__TASK GOAL__.
The range runs from the line containing "Task: Choose the iPhone 14 Pro Max preset" to the last line of the entries. Copy that range exactly, omitting pictures.

__DATA IN THIS EXERCISE__.
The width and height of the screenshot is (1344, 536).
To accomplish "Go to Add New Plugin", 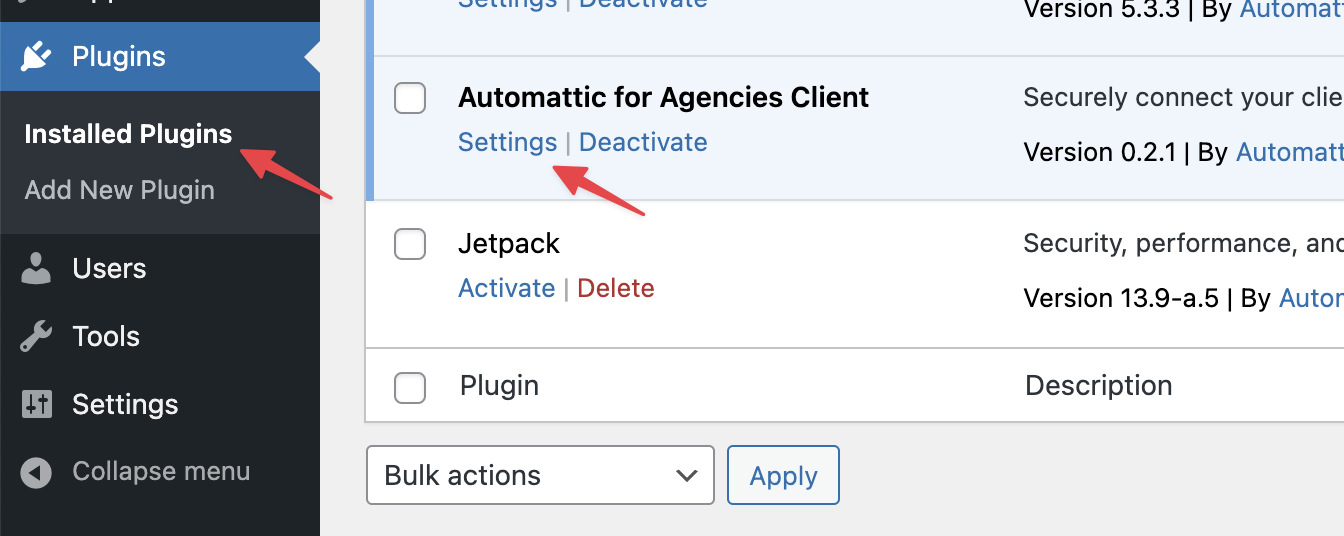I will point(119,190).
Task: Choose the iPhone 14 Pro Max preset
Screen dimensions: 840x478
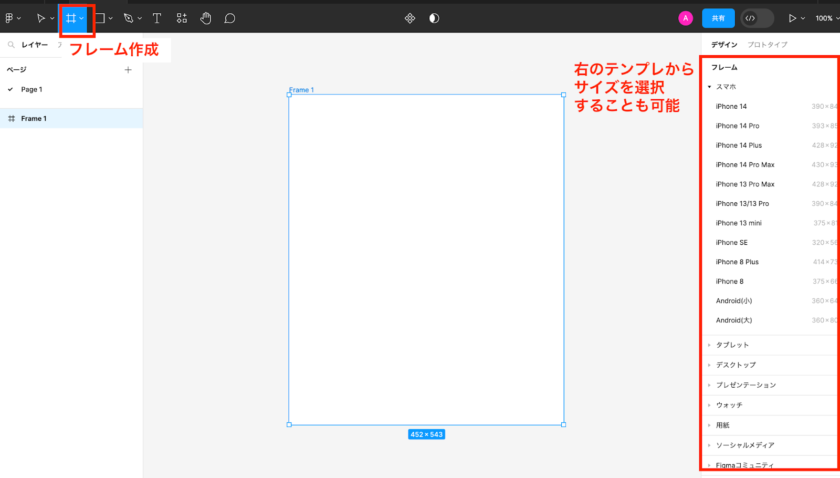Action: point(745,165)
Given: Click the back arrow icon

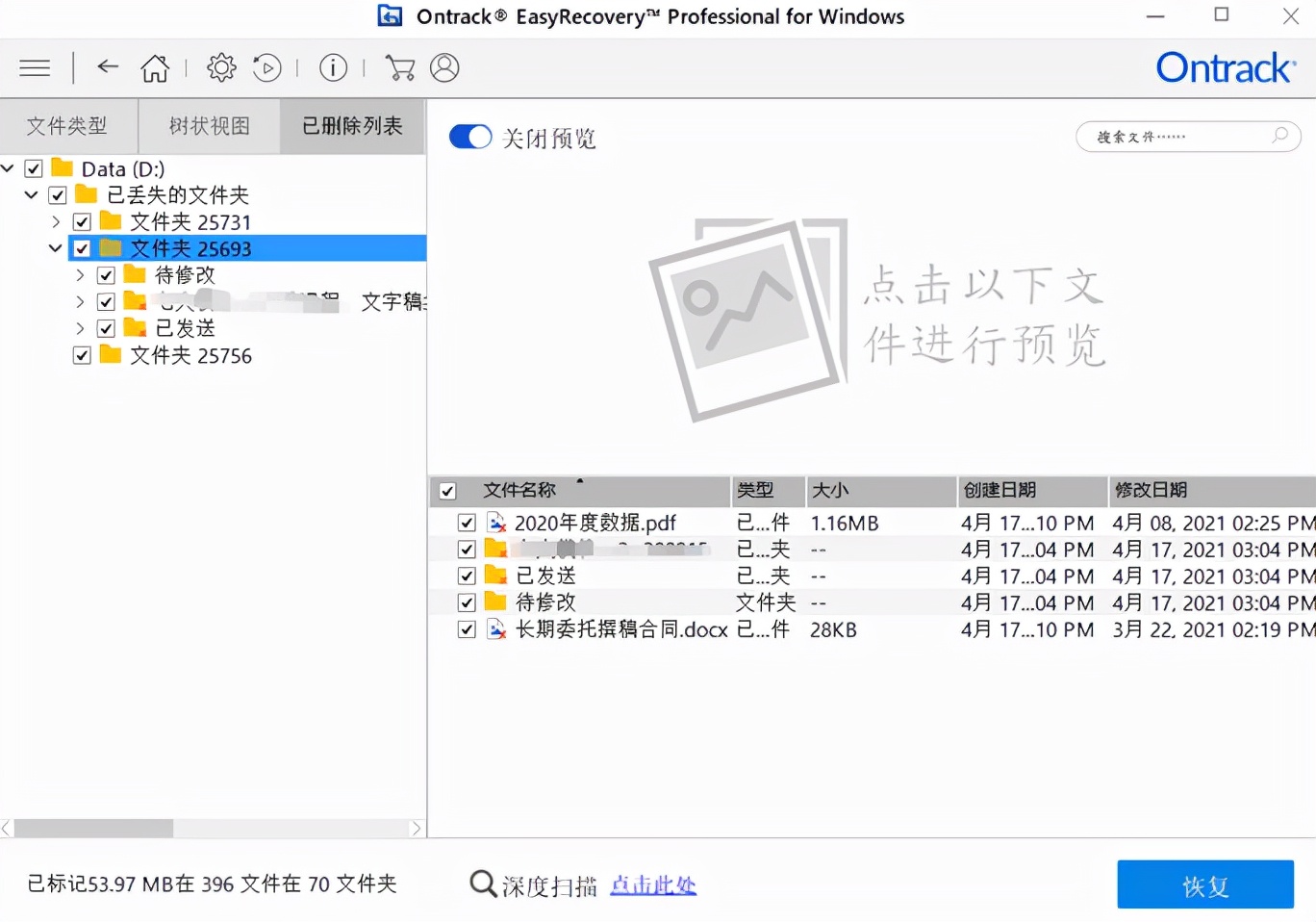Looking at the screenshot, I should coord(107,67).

__ANSWER SECTION__.
Task: Choose the iPhone 14 Pro Max preset
Screen dimensions: 840x478
Action: point(745,165)
Given: Click the back arrow icon

Looking at the screenshot, I should coord(107,67).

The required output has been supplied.